_WHAT THE TASK REQUIRES_
Output the records again verbatim.

_Collection entries_
= = = = = = =
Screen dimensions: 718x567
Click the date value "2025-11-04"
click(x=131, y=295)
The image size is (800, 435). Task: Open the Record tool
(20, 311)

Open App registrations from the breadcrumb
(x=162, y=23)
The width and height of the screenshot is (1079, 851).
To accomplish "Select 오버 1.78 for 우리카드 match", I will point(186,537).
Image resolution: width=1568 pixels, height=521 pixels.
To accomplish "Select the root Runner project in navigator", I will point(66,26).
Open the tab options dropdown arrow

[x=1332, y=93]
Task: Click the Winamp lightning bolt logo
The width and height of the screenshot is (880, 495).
= = = = = = =
_FINISHED TASK_
Screen dimensions: 718x567
Click the date value "2025-11-04"
click(x=131, y=295)
The image size is (800, 435). Task: Open the Record tool
(20, 311)

Open App registrations from the breadcrumb
(x=162, y=23)
The width and height of the screenshot is (1079, 851).
To accomplish "Select 오버 1.78 for 우리카드 match", I will point(186,537).
Image resolution: width=1568 pixels, height=521 pixels.
To accomplish "Select the root Runner project in navigator", I will point(66,26).
Open the tab options dropdown arrow

[x=1332, y=93]
Task: Click the Winamp lightning bolt logo
The width and height of the screenshot is (880, 495).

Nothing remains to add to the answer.